New version for M2.5
Minimax M2.5 just dropped https://huggingface.co/MiniMaxAI/MiniMax-M2.5
had great experience with this fp8-int4-awq, could you re-create with M2.5? thanks.
Thanks for the extremely good quants!
Since it's like a single line of config, could you please include Greek in the calibration data ("calibrate_software_engineer.yaml")? Or other European langs perhaps?

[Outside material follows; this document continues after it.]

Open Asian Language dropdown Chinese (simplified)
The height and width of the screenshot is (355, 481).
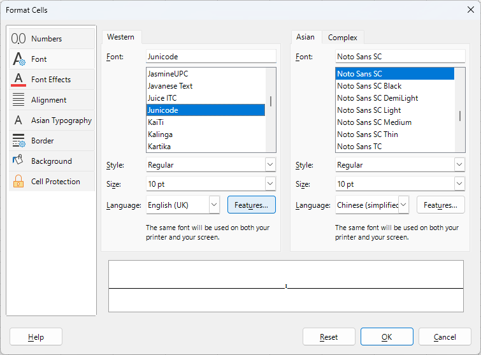click(x=403, y=205)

But even better, because I don't like just requesting things without helping, I created a small curated dataset based on EuroBlocks that contains 34 samples, each one in a different language. The config for your YAML (I think I got it correct):
- dataset: droussis/euroblocks_sft_1sample_per_lang
split: train
columns: [conversations]
formatter: chat_completion
num_samples: 34
That's because a recurrent problem I've seen is that AWQ models are usually lobotomized in languages that the original (e.g. FP8) model shines.
Thank you very much in advance and keep up the good work!
My script has been cooking already and I missed this convo.
Thanks for the dataset, I wasn't aware of this when I looked for multilingual. I'll try to integrate it for next quants or if somehow this one fails (happens with OOM or out of disk space sometimes ...).
Given the very diverse dataset, I hope all experts have activation spikes that reach their maximum and so the AWQ quantize them correctly.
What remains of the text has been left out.